The models are small (330M-560M parameters, 1-2GB VRAM), so you're paying for throughput, not memory. And because embedding is embarrassingly parallel — every document is independent — it scales linearly with more GPUs.

Choosing an Embedding Model

The landscape moves fast, but these are the workhorses in production right now:

Model	Dimensions	VRAM	Throughput (4090)	Quality (MTEB avg)
BGE-large-en-v1.5	1024	1.3GB	8,500 docs/sec	63.5
E5-large-v2	1024	1.3GB	8,200 docs/sec	62.4
GTE-large-en-v1.5	1024	1.3GB	7,800 docs/sec	65.4
Nomic-embed-text-v1.5	768	0.8GB	11,000 docs/sec	62.3
Cohere embed-v3 (API)	1024	N/A	N/A	64.5

Throughput measured with batch size 256, sequence length 512 tokens, FP16.

For most RAG applications, BGE-large or GTE-large hits the sweet spot of quality and speed. If you need maximum throughput and can accept slightly lower retrieval quality, Nomic's smaller model flies.

Why GPUs Crush CPUs for Embeddings

People sometimes try to run embedding models on CPUs to save money. Bad idea at any meaningful scale:

CPU (8-core): 50-100 docs/sec
RTX 4090: 8,500 docs/sec (85-170x faster)
A100: 15,000 docs/sec (150-300x faster)

At $0.18/hr for a 4090, you're paying $0.000006 per document embedded. That's $6 per million documents. A CPU instance doing the same job costs more per document because it takes 100x longer, even if the hourly rate is lower.

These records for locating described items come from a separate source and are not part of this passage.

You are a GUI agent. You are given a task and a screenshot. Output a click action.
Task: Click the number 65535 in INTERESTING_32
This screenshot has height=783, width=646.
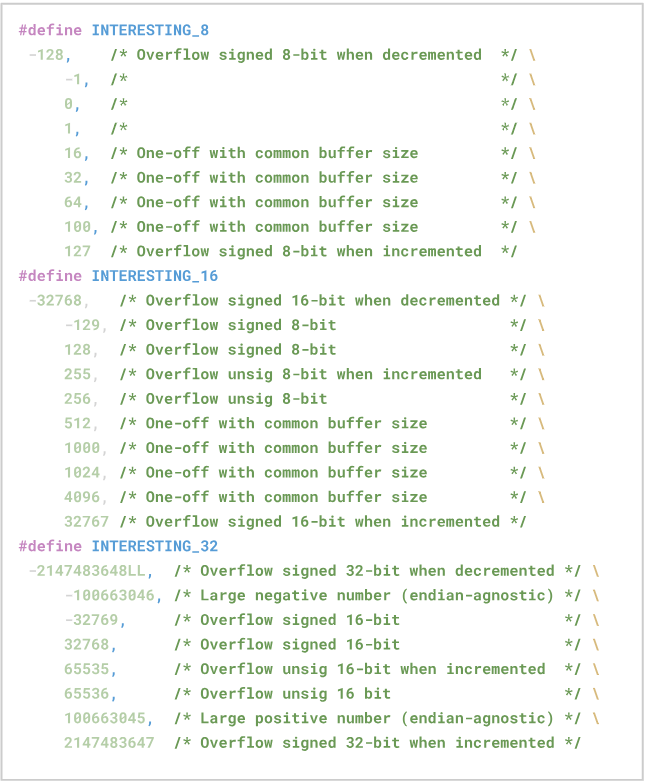(86, 669)
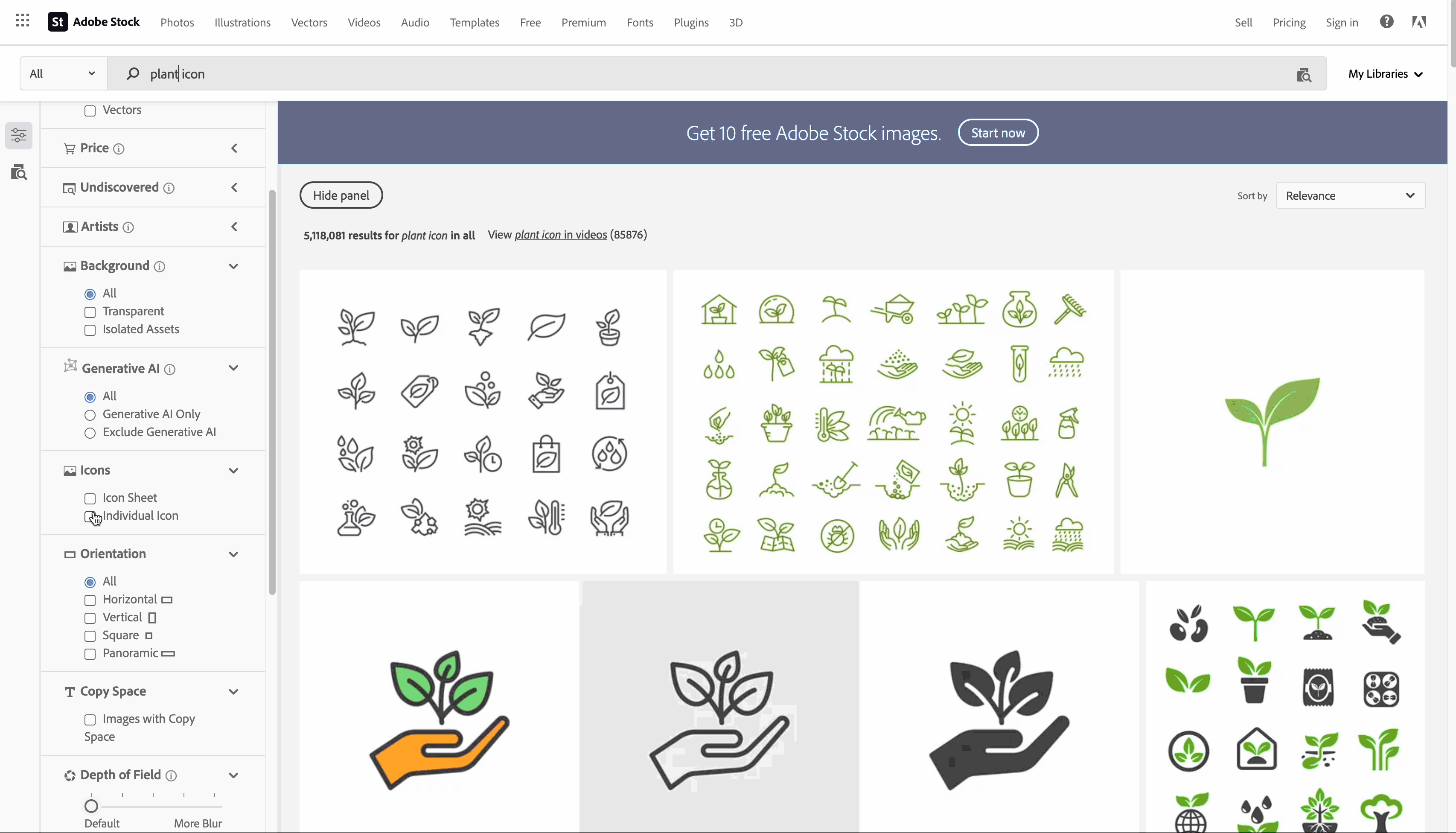The image size is (1456, 833).
Task: Click plant icon in videos link
Action: coord(560,234)
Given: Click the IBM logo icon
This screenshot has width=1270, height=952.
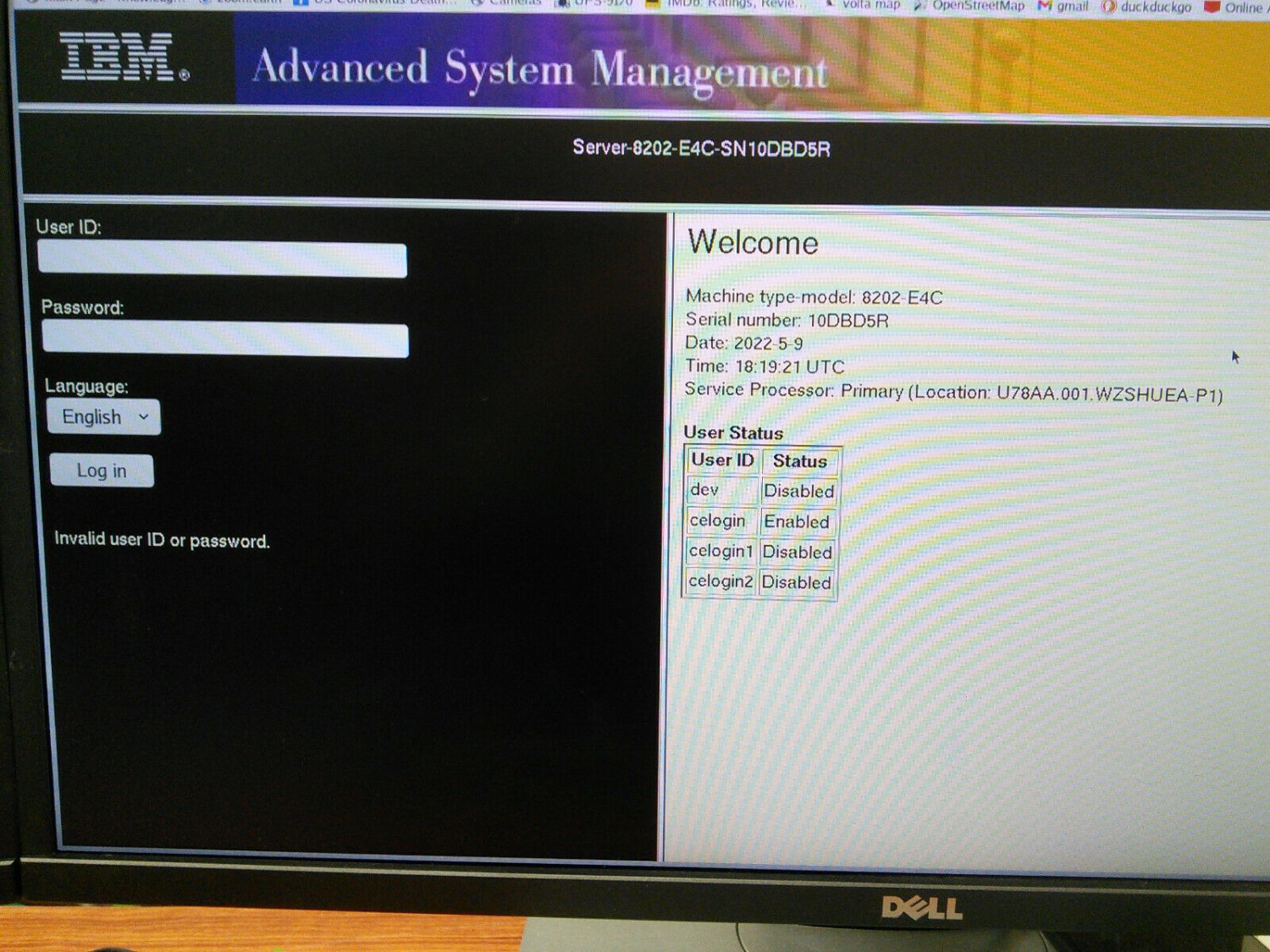Looking at the screenshot, I should point(116,59).
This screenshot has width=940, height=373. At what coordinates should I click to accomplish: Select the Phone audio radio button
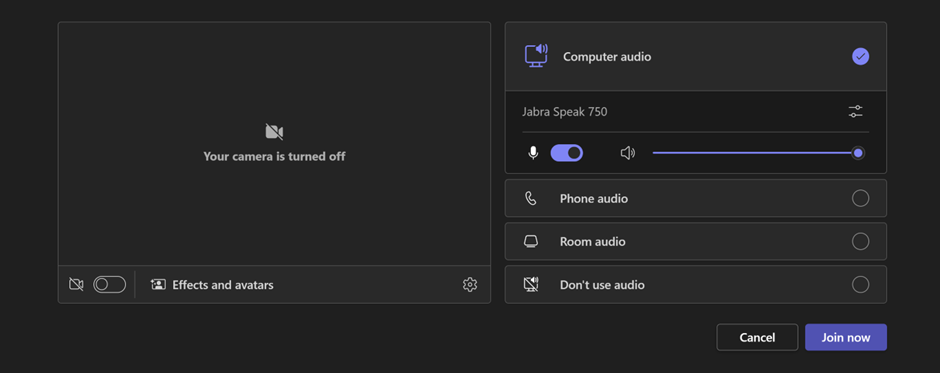point(860,198)
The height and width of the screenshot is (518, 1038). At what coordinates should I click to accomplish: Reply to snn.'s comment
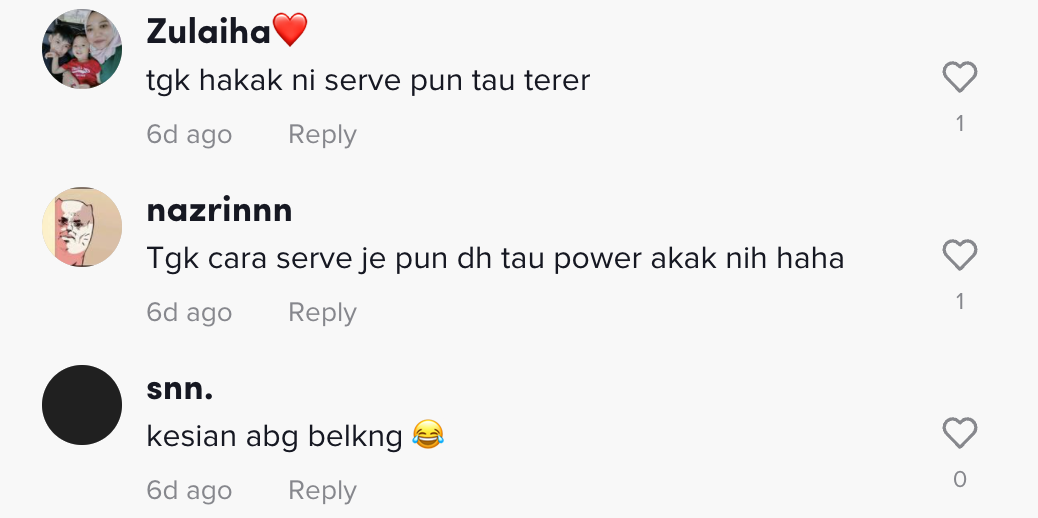pos(322,491)
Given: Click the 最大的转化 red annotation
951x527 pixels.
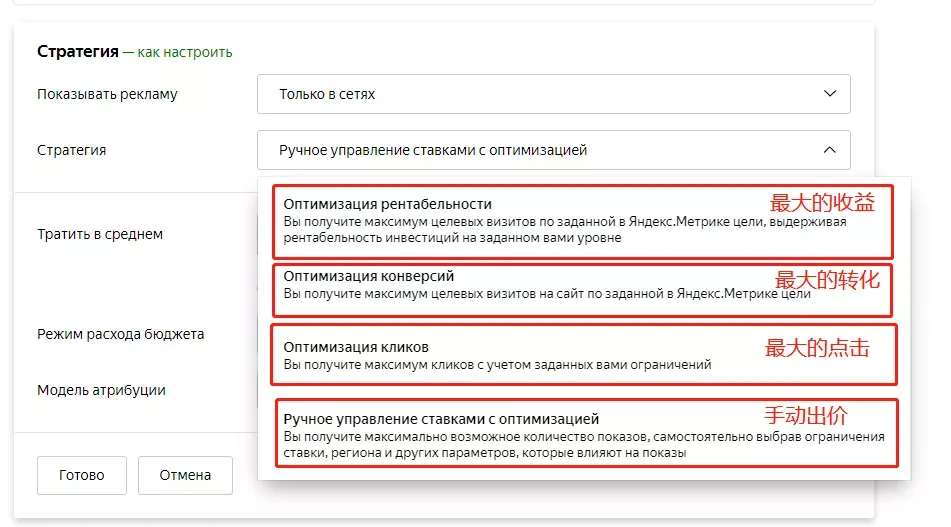Looking at the screenshot, I should point(827,280).
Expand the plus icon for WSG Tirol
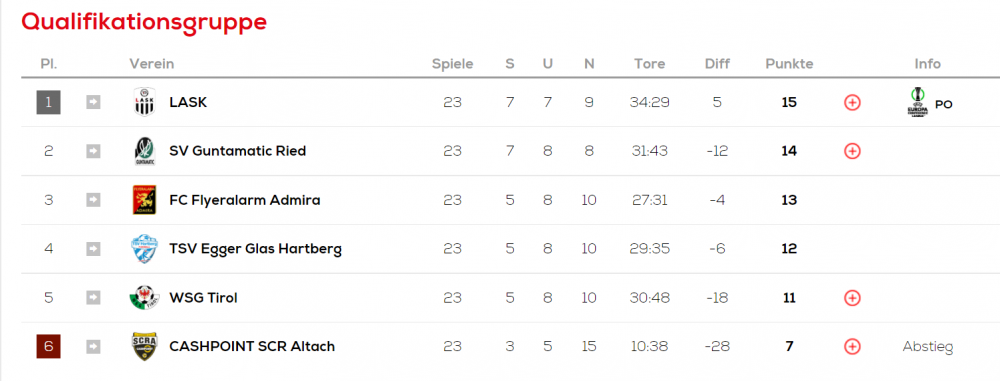 pyautogui.click(x=852, y=297)
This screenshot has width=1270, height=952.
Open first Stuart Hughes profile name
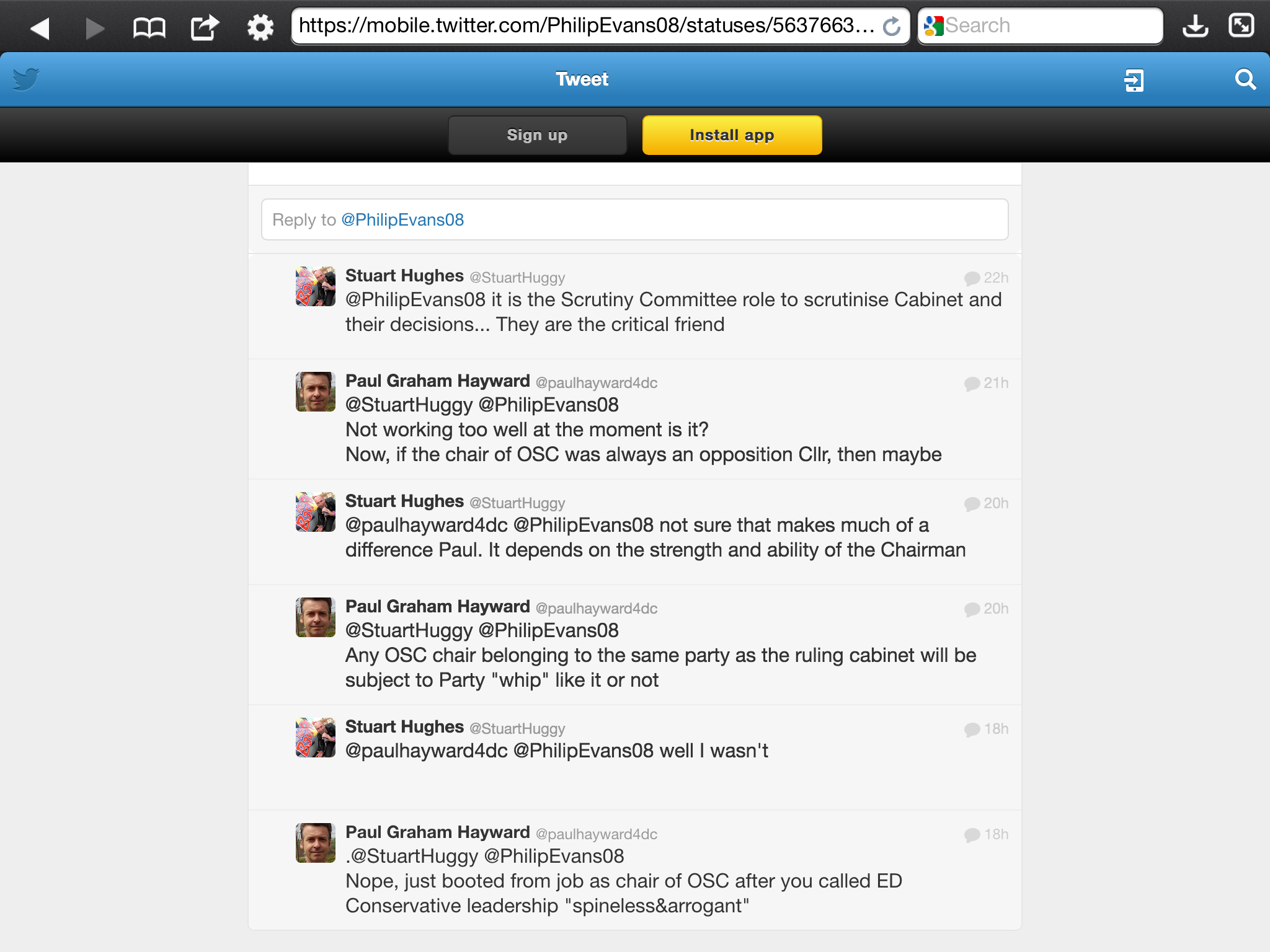[404, 276]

Scaling Architecture for Production

Small scale (< 1M embeddings/day):

One RTX 4090 handles this easily with room to spare. Run the model with a simple FastAPI wrapper:

from sentence_transformers import SentenceTransformer
from fastapi import FastAPI

model = SentenceTransformer("BAAI/bge-large-en-v1.5", device="cuda")
app = FastAPI()

@app.post("/embed")
async def embed(texts: list[str]):
    embeddings = model.encode(texts, batch_size=256, normalize_embeddings=True)
    return {"embeddings": embeddings.tolist()}

Monthly cost: $129.60 (one 4090 running 24/7).

Medium scale (1M-100M embeddings/day):

Multiple GPUs behind a load balancer. Each GPU runs an independent model replica — no cross-GPU communication needed, so scaling is perfectly linear.

10M docs/day: 2x RTX 4090 ($259.20/month)
50M docs/day: 7x RTX 4090 ($907.20/month)
100M docs/day: 14x RTX 4090 ($1,814.40/month)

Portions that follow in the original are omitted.